Summary

State and territory housing authorities managed 336,464 public rental housing dwellings at 30 June 2009, of which approximately 98% were occupied.

In total, 328,736 households lived in public rental dwellings at 30 June 2009 including 25,115 Indigenous households, which represented 8% of all households.

Of all households, 88% paid less than market rent for the dwelling, with the remaining households paying market rent. On average, households paying a reduced rent in public rental housing paid about $121 per week less than the market rent for their dwelling.

During the period 1 July 2008 to 30 June 2009, 20,753 households were newly allocated to public rental housing. Of these households, two-thirds were classified as being in ‘greatest need’. 1 There were 3,346 Indigenous households allocated public rental housing during 2007–08, representing 16% of all new allocations for the period.

Figure 1 represents the proportion of new allocations by time since application for greatest need households and all households. The figure shows that 60% of greatest need households were assisted within 6 months of application.

Figure 1: New allocations of public rental housing to households in greatest need and all households, by time to allocation, 2008–09  

A total of 177,652 households were on waiting lists for public rental housing at 30 June 2009, with 8% of these households classified as being in ‘greatest need’.
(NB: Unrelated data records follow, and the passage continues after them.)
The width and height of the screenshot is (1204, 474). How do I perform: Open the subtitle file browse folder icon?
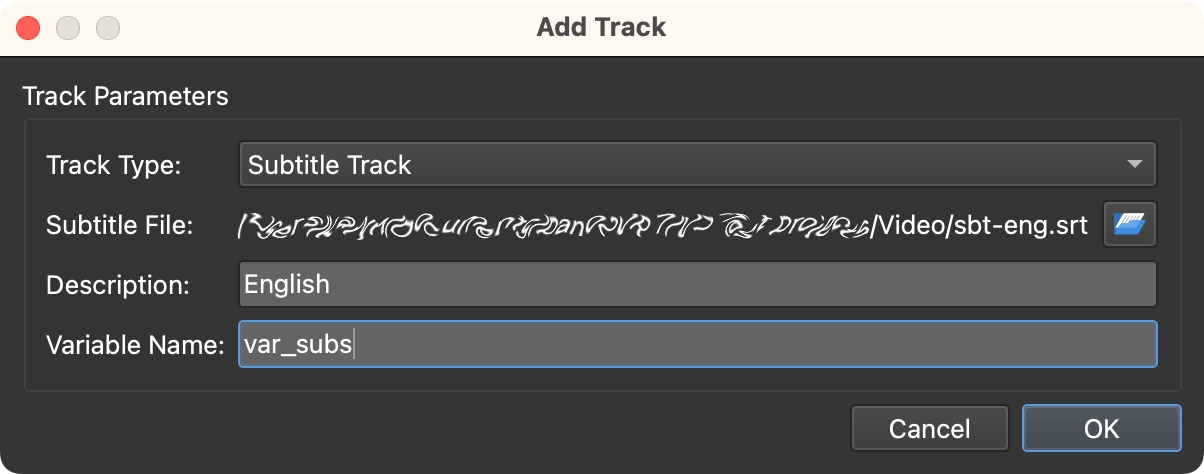tap(1129, 224)
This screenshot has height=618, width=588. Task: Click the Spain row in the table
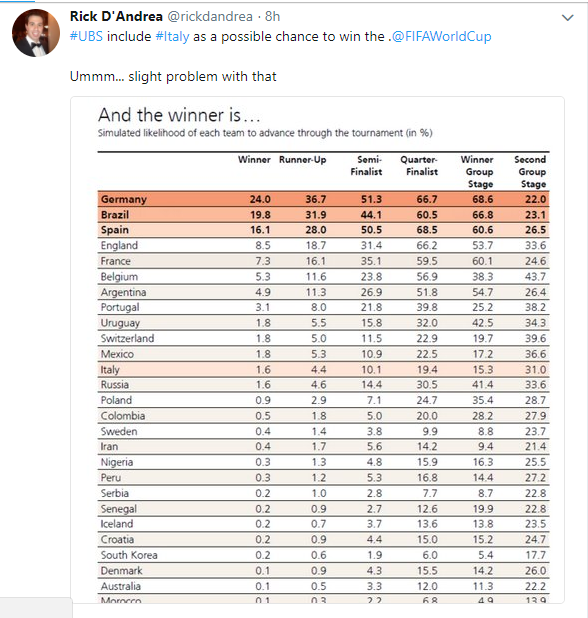[323, 230]
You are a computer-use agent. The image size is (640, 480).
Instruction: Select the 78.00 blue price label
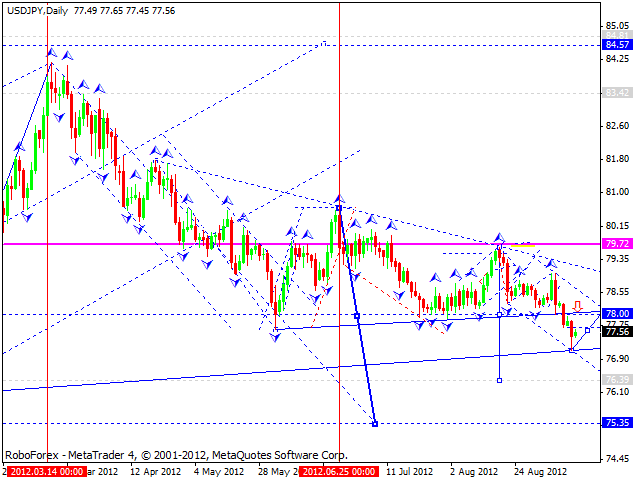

Of the 302,371 households occupying public rental dwellings for which household composition and dwelling details were known, over 20,200 were moderately overcrowded in their allocated dwelling and over 5,200 were living in an overcrowded dwelling. Nearly 36,000 households were living in a dwelling that was underutilised, where there were two or more additional bedrooms to the standard. 2

Notes

  1. Greatest need

The ‘greatest need’ national standard includes low income households that at the time of allocation were subject to one or more of the following circumstances:

  • they were homeless

  • their life or safety was at risk in their accommodation
  • their health condition was aggravated by their housing
  • their housing was inappropriate to their needs
  • they had very high rental housing costs
  1. Proxy occupancy standard

The proxy occupancy standard is used to measure the appropriateness of housing related to the household size and household composition. The measure specifies the bedroom requirements of a household:

  • single adult only households require 1 bedroom
  • single adult group households require 1 bedroom (per adult)
  • couple with no children households require 2 bedrooms
  • sole parent or couple with 1 child households require 2 bedrooms
  • sole parent or couple with 2 or 3 children households require 3 bedrooms
  • sole parent or couple with 4 children households require 4 bedrooms
  • for sole parents or couple households with more than four children, the bedrooms required should be the same value as the total number of children in the household
    • Households that require two or more additional bedrooms to meet the standard are considered to be overcrowded.
    • Households that require one additional bedroom to meet the standard are considered to be moderately overcrowded.
    • Households where there are two or more bedrooms additional to the number required are considered to be underutilised.